Print the listing in full, with no character changed.

Record set:
..........

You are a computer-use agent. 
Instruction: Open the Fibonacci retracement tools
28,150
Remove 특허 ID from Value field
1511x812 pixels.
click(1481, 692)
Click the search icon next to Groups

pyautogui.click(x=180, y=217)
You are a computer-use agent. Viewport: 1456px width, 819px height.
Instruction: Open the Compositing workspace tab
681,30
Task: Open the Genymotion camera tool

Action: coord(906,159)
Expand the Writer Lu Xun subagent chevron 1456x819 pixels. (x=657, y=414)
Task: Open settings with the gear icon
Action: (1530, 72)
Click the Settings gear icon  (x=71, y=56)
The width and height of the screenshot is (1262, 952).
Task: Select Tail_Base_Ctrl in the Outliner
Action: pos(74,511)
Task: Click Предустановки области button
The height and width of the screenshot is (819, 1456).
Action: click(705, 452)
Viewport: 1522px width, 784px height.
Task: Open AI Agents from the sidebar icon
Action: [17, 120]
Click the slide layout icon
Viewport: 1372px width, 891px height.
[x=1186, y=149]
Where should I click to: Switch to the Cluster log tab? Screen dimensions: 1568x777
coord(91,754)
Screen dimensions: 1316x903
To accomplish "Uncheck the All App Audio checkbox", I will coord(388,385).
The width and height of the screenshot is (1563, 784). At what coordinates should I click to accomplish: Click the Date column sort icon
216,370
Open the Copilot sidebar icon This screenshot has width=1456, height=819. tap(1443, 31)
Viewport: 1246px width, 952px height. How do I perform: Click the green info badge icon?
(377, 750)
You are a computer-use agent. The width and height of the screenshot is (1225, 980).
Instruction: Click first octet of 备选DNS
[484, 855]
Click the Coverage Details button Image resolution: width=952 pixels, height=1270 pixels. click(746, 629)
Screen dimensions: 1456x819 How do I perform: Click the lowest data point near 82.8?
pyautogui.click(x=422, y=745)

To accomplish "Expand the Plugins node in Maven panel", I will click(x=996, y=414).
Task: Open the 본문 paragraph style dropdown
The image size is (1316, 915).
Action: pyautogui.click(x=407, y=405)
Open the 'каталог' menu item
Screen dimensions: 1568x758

..........

Written solution:
You are a computer-use agent. 
Instruction: Open the Fibonacci retracement tools
28,150
Remove 특허 ID from Value field
1511x812 pixels.
click(1481, 692)
Click the search icon next to Groups

pyautogui.click(x=180, y=217)
You are a computer-use agent. Viewport: 1456px width, 819px height.
Instruction: Open the Compositing workspace tab
681,30
Task: Open the Genymotion camera tool

Action: coord(906,159)
Expand the Writer Lu Xun subagent chevron 1456x819 pixels. (x=657, y=414)
Task: Open settings with the gear icon
Action: (1530, 72)
Click the Settings gear icon  (x=71, y=56)
The width and height of the screenshot is (1262, 952).
Task: Select Tail_Base_Ctrl in the Outliner
Action: pos(74,511)
Task: Click Предустановки области button
The height and width of the screenshot is (819, 1456).
Action: click(705, 452)
Viewport: 1522px width, 784px height.
Task: Open AI Agents from the sidebar icon
Action: [17, 120]
Click the slide layout icon
Viewport: 1372px width, 891px height.
[x=1186, y=149]
Where should I click to: Switch to the Cluster log tab? Screen dimensions: 1568x777
coord(91,754)
Screen dimensions: 1316x903
To accomplish "Uncheck the All App Audio checkbox", I will coord(388,385).
The width and height of the screenshot is (1563, 784). At what coordinates should I click to accomplish: Click the Date column sort icon
216,370
Open the Copilot sidebar icon This screenshot has width=1456, height=819. tap(1443, 31)
Viewport: 1246px width, 952px height. How do I perform: Click the green info badge icon?
(377, 750)
You are a computer-use agent. The width and height of the screenshot is (1225, 980).
Instruction: Click first octet of 备选DNS
[484, 855]
Click the Coverage Details button Image resolution: width=952 pixels, height=1270 pixels. click(746, 629)
Screen dimensions: 1456x819 How do I perform: Click the lowest data point near 82.8?
pyautogui.click(x=422, y=745)

To accomplish "Expand the Plugins node in Maven panel", I will click(x=996, y=414).
Task: Open the 본문 paragraph style dropdown
The image size is (1316, 915).
Action: pyautogui.click(x=407, y=405)
Open the 'каталог' menu item
Screen dimensions: 1568x758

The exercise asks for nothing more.